Having your cake and eating it looks something like this: An ambitious woman of color, in debate with a white man, proves the place of accomplished and courageous women of color in the rough and tumble world of political argument when she takes charge of a conversation and interrupts her opponent. But when her opponent interrupts her, which white men do all the time in argument with other white men (as occurred in the Vice-Presidential debate held on October 5, 2016 between Republican Mike Pence and Democrat Tim Kaine), the ambitious woman of color can accuse her opponent of “mansplaining” and “microaggressing,” of which he is guilty by virtue of his sex and race.
This is the beauty of identity politics. It is a clever strategy. The woman of color delegitimizes her ideological opponent while scoring unearned debate points via the extra-rational means of ad hominem and red herring, cleverly avoiding answering questions or saying much of anything of substance and asserting superior moral virtue. After the debate, her side, which largely controls the narrative and the major institutions, can distract the public from all her lying and misdirection on critical policy questions by howling about sexism and racism—by portraying her as the victim of white male aggression. Her hefty record as the Attorney General of California and United States Senator notwithstanding. If critics describe her approach and attitude as “abrasive,” “arrogant,” “condescending,” and “smug,” the woke crowd can accuse them of sexism and racism for that, too.

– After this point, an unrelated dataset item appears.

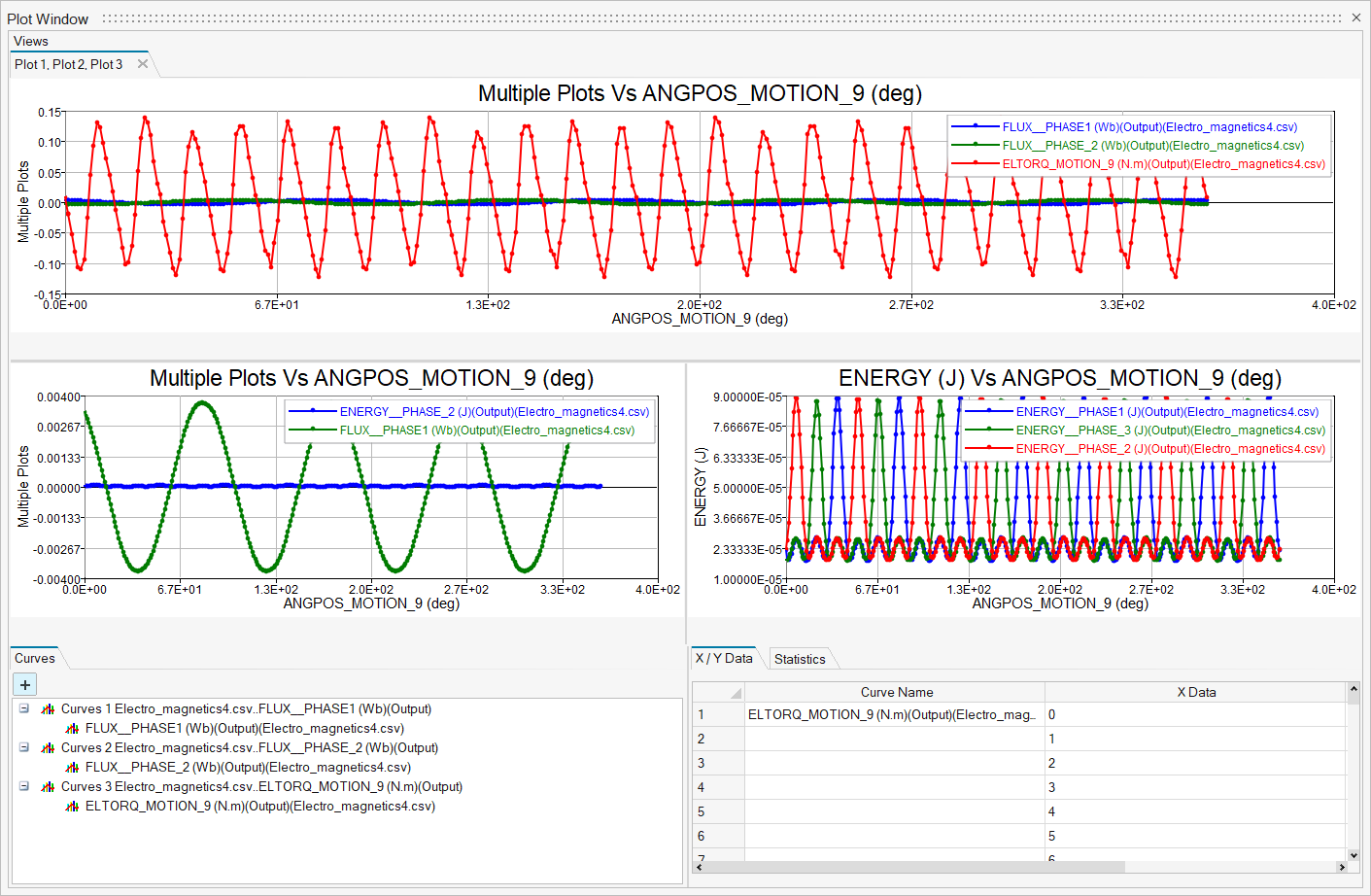
Task: Click the X Data column header
Action: click(x=1196, y=692)
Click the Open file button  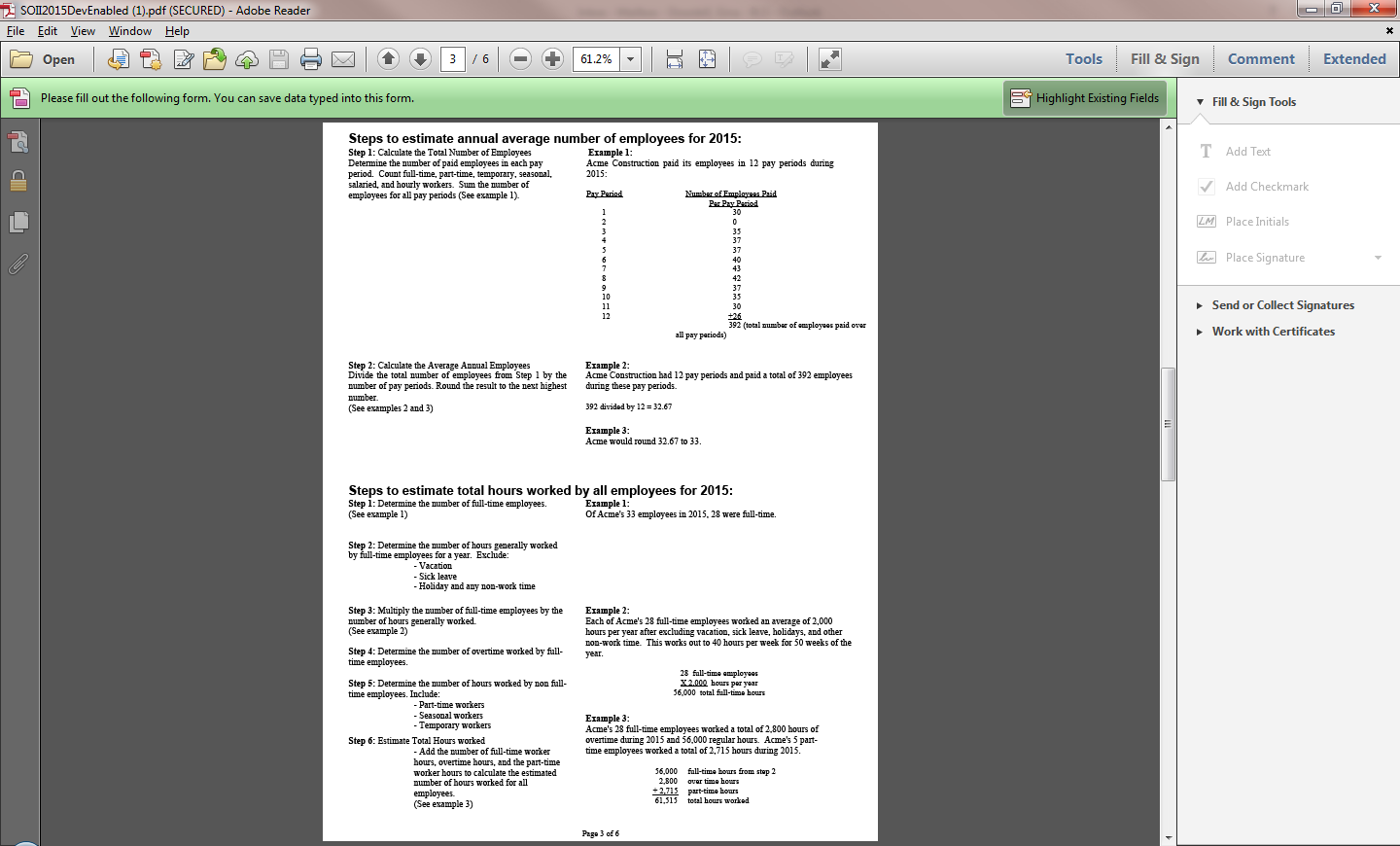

She and her allies can do all this with absolutely no evidence of either sexism and racism and in the face of clear evidence that her opponent would do the same thing if she were a white male (again, as Pence did to Kaine). She and her allies can do this even though her appearance on the national stage—along with many other women of color—is confirmation that sexism and racism are, for the most part, no longer barriers to an ambitious woman’s rise to political power. For they find advantage in a quiver of magical arrows that only individuals lying at the intersection of her identities may wield. There is a caveat: the women of color must hold the correct opinions. We all know that, in the progressive universe, conservative women of color are only one of those things really.

Interesting how we find ourselves four years and a few days later in a similar situation: “For the last week, it’s felt a bit like Donald Trump was routed. His woeful first presidential debate performance was compounded by a series of unforced errors, capped by an early morning Twitter tirade and a damaging New York Times story about his near billion-dollar business losses in 1995. His poll numbers headed south. The Republican vice-presidential nominee’s [Pence] primary job—really his only job—was to stop the bleeding and give the [Trump] campaign an opportunity to regroup. Mr Kaine’s goal was to keep him [Pence] from doing that. Mr Pence succeeded. Mr Kaine, while unloading a crate of opposition research on Mr Trump, failed.”
But it is not exactly the same situation, is it? Tim Kaine is a white man. Too bad for him that he couldn’t charge Pence with mansplaining and microaggressing after his poor debate outing.